(SELECTED TEXT)

Kiss began racing with race car simulator, Live for Speed. The success he achieved in the simulator made people become aware of him. In 2005, Kiss raced for a short season in the Opel Astra Cup with four wins and was nominated Rookie of the Year. In 2006, he won the most prestigious brand cup in Hungary, the Renault Clio Cup at the first attempt. In the series, he won ten times and only missed the rostrum once. At the end of that year, he received the Rookie of the Year award. In 2007, he competed in the Hungarian SEAT León Cup, which started competition that year, for the IMC Motorsport and he became champion with Gábor Wéber finishing runner up. His success continued in 2008, even though he had to face serious competition from Wéber and Norbert Michelisz. At the end of the year, he won the championship title again. The next year, he raced in two categories, the Suzuki Swift Cup and the E category among the formula cars, with the Formula Renault. He won the Suzuki Cup (eight wins) and also landed top spot in the Formula Renault Group, he finished second in the absolute evaluation. In 2010, he featured the Zengő Motorsport in the Spanish SEAT León Supercopa for an incomplete season: one win, two second places and several good finishes throughout the year. He was third behind Carol and Nogues, but as his car was badly damaged in Jerez, he could not race at the final weekend and finished in sixth place. In 2014 and 2015, he became the champion in the FIA European Truck Racing Championship. In 2021, he achieved his third European Champion title, and in the following year he won the championship with five races before the end of the season, thus defended his title for his fourth European Championship.

Over the years, Kiss never stopped pursuing virtual motorsports. He started racing in popular racing sim game iRacing and competed with a variety of Hungarian teams over the years, mainly in endurance races like the 24 hours of the Nürburgring. In 2021, he joined Team Racewerk.com, a German simracing team sponsored by a simracing hardware manufacturer and celebrated multiple wins and podium results in high rated endurance races, most notably the DNLS championship in the SP9 class, for which he partnered with Mercedes-AMG E-Sports Team HTR. In 2022, he joined getcloserracing Team, a team sponsored by a virtual motorsport business located in Dortmund, Germany. Norbi also functions as one of the brand ambassadors for getcloserracing and regularly competes in online endurance racing events with the team on iRacing.

(End SELECTED TEXT)
(LISTED ENTRIES)

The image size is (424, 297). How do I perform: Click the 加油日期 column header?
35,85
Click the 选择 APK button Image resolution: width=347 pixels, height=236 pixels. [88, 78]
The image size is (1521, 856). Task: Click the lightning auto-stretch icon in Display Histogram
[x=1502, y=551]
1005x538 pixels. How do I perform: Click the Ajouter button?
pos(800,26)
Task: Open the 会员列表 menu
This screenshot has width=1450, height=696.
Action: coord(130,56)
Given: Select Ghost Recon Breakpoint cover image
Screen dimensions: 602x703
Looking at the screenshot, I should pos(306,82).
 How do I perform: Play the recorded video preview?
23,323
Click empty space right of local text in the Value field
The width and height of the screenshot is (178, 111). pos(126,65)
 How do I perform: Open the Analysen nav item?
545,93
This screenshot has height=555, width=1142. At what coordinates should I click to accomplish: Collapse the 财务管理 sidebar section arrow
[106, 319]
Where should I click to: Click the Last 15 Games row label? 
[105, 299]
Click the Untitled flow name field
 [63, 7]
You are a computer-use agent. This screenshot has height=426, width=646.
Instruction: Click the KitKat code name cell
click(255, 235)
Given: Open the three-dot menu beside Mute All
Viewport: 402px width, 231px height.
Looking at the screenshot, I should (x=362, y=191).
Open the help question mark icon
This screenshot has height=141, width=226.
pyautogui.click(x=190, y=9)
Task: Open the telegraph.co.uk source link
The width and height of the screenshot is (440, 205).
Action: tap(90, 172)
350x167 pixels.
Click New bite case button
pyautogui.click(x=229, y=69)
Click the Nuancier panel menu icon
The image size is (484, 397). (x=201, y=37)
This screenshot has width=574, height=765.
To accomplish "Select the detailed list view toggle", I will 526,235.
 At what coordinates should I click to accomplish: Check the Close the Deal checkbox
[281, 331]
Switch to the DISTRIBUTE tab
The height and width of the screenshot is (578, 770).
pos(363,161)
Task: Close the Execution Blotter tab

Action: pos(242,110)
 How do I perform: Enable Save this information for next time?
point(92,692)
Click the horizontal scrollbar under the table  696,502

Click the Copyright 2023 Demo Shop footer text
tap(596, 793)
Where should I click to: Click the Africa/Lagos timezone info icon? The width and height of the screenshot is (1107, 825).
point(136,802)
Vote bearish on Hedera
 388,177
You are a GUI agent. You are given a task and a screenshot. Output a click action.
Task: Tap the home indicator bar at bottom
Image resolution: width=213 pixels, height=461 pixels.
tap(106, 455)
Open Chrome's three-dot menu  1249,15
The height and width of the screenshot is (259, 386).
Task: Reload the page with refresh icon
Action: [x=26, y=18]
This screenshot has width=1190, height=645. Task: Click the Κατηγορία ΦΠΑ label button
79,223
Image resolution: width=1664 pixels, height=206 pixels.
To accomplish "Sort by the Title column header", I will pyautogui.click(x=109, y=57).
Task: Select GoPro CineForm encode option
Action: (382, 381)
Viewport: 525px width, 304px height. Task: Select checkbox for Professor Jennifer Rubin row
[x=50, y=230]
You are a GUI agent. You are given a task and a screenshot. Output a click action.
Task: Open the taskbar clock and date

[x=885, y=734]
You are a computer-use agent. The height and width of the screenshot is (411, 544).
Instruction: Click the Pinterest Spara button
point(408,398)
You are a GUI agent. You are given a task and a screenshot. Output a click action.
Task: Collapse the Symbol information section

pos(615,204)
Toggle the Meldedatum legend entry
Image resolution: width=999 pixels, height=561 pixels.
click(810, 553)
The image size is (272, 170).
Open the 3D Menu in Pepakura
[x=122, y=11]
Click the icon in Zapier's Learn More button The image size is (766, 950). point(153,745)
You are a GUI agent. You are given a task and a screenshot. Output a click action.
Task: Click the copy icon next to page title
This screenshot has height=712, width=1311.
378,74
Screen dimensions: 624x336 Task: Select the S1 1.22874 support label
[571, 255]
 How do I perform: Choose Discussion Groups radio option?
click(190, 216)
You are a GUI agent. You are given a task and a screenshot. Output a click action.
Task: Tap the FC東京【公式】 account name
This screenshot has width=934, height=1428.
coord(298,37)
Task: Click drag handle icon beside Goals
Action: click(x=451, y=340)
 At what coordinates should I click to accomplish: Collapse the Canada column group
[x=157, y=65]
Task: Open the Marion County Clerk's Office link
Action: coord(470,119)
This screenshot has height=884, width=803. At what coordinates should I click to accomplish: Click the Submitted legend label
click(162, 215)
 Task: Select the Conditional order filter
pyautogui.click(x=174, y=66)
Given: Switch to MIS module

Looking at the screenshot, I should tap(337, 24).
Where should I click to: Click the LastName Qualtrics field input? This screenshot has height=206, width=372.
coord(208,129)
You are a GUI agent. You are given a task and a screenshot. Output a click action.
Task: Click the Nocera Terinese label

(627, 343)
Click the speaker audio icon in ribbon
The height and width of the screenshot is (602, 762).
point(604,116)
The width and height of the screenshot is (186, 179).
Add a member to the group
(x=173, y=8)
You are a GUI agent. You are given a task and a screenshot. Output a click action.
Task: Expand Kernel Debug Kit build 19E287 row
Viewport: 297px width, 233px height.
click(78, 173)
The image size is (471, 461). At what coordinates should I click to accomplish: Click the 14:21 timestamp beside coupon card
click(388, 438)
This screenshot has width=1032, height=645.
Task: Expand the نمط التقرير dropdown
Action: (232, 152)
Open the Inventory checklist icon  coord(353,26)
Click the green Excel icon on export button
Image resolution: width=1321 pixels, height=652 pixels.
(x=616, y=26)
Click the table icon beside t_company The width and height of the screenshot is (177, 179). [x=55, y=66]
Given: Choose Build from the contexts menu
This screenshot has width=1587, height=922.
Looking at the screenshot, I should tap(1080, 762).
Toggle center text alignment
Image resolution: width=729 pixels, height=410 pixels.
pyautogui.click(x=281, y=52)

(End LISTED ENTRIES)

◆ **WHAT YOU WILL DO**:
a – Can you retype the passage on Kiss's racing career, starting with "Over the years, Kiss" and going on through "team on iRacing."?
b – What comes next in the passage on Kiss's racing career? Write a continuation that picks up after its final sentence.
The items are separate material and have no connection to the passage about Kiss's racing career.

◆ **WRITTEN RESPONSES**:
a –
Over the years, Kiss never stopped pursuing virtual motorsports. He started racing in popular racing sim game iRacing and competed with a variety of Hungarian teams over the years, mainly in endurance races like the 24 hours of the Nürburgring. In 2021, he joined Team Racewerk.com, a German simracing team sponsored by a simracing hardware manufacturer and celebrated multiple wins and podium results in high rated endurance races, most notably the DNLS championship in the SP9 class, for which he partnered with Mercedes-AMG E-Sports Team HTR. In 2022, he joined getcloserracing Team, a team sponsored by a virtual motorsport business located in Dortmund, Germany. Norbi also functions as one of the brand ambassadors for getcloserracing and regularly competes in online endurance racing events with the team on iRacing.

b –
== Results ==

=== 2005 ===

- Mobil 1 Opel Astra Cup, 4 wins, 5th place
- Rookie of the Year

=== 2006 ===

- Shell V-Power Renault Clio Cup champion, 10 wins
- Speed Car Racer of the Year

=== 2007 ===

- Hungarian SEAT León Supercup champion, eight wins
- Porsche Mobil 1 Supercup race, 16th place

=== 2008 ===

- SEAT León Supercopa champion, 4 victories, 4 second places, 1 third place, 1 retirement

=== 2009 ===

- Genex Suzuki Swift Cup champion, 8 wins, 1 third grid, 1, 1 retirement
- Single-seater Formula cars (E group) championship 2. place
- Formula Renault Group champion

=== 2010 ===

- Spanish SEAT León Supercopa 6. place

=== 2011 ===

- FIA European Truck Racing Championship, 12th place with the #12 truck

=== 2012 ===

- European Truck Racing Championship, 10th place with the #12 truck

=== 2013 ===

- European Truck Racing Championship, 4th place with the #10 truck

=== 2014 ===

- European Truck Racing Championship, 1st European Championship with the #4 truck

=== 2015 ===

- European Truck Racing Championship, 2nd European Championship with the #1 truck, defending his title

=== 2016 ===
- European Truck Racing Championship, 5th place with the #1 truck

=== 2017 ===
- European Truck Racing Championship, 3rd place with #24 truck

=== 2018 ===
- European Truck Racing Championship, 5th place with the #3 truck

=== 2019 ===

- European Truck Racing Championship, 6th place with the #5 truck

=== 2020 ===

- European Truck Racing Championship, 1st place with the #40 truck; the season was ended after only two events out of a planned 8, mainly due to COVID-19 restrictions. No title was awarded in 2020.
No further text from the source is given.